The Chubb Corporation reported that net income in the second quarter of 2006 was $598 million, or $1.41 per share, compared to $495 million, or $1.23 per share, in the second quarter of 2005.
Operating income, which the company defines as net income excluding after- tax realized investment gains and losses, increased to $571 million from $461 million in the second quarter of 2005. Operating income per share increased 18% to $1.35 from $1.14.

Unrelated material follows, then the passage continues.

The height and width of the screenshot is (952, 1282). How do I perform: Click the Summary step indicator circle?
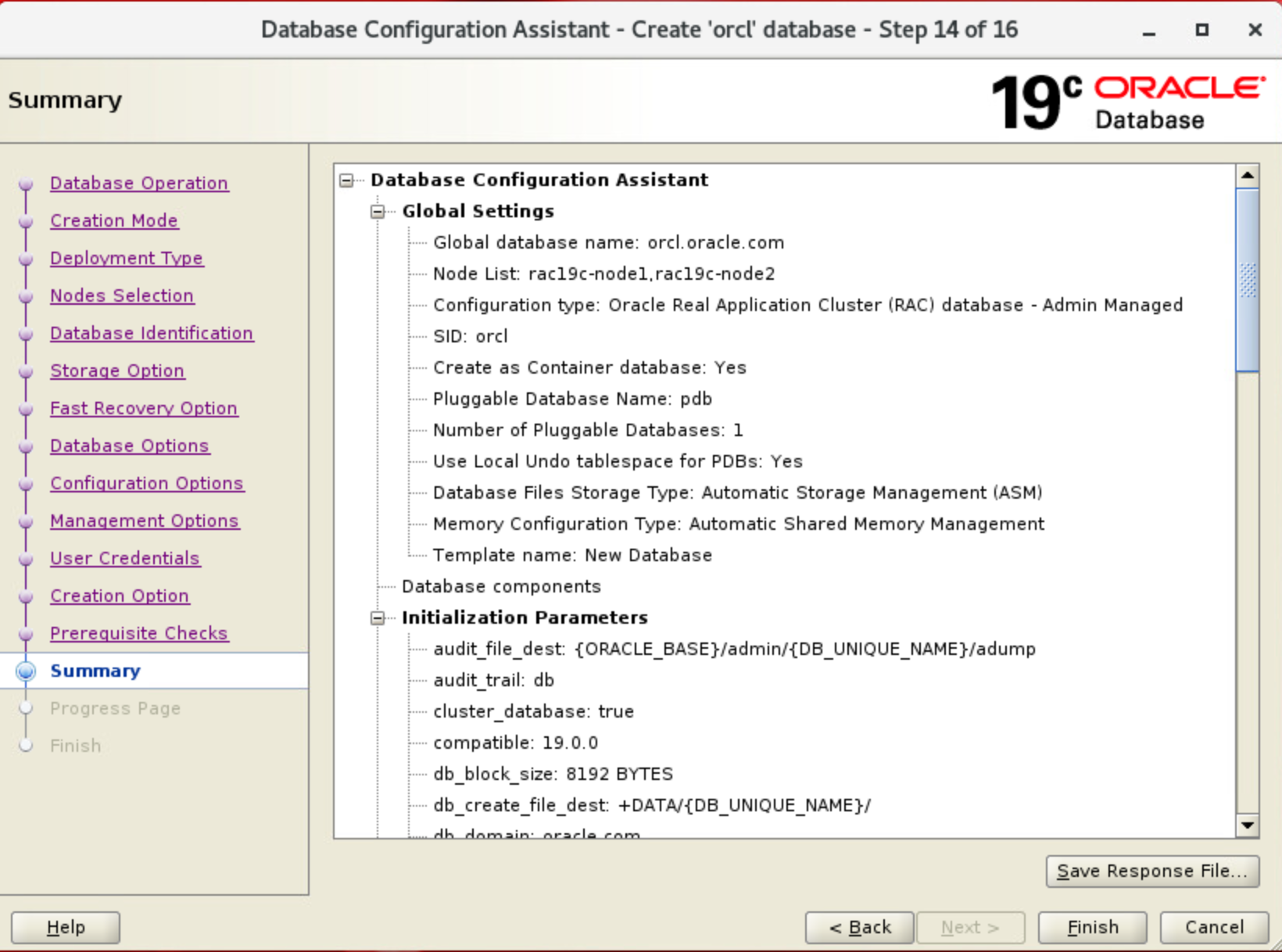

The second quarter combined loss and expense ratio improved to 85.2% in 2006 from 88.3% in 2005. Catastrophe losses for the second quarter of 2006 were $80 million, accounting for 2.7 percentage points of the combined ratio. In the second quarter of 2005, catastrophe losses were $21 million and accounted for 0.7 points of the combined ratio. The expense ratio for the second quarter was 28.5% in 2006 and 28.0% in 2005.
“Chubb had another outstanding quarter,” said John D. Finnegan, chairman, president and chief executive officer. “Each of our three major business units contributed substantially to earnings, and the specialty business reached a milestone in its recovery by achieving a combined ratio below 90%. In addition to continued strong earnings, growth in our insurance business was up from the first quarter in what remains a generally stable market environment.”
Second quarter net written premiums for the insurance business increased 3% to $3.0 billion. Premiums for the reinsurance assumed business declined 51%, reflecting the impact of the Chubb Re.Harbor Point transaction completed in December 2005. Total net written premiums declined 1% to $3.1 billion.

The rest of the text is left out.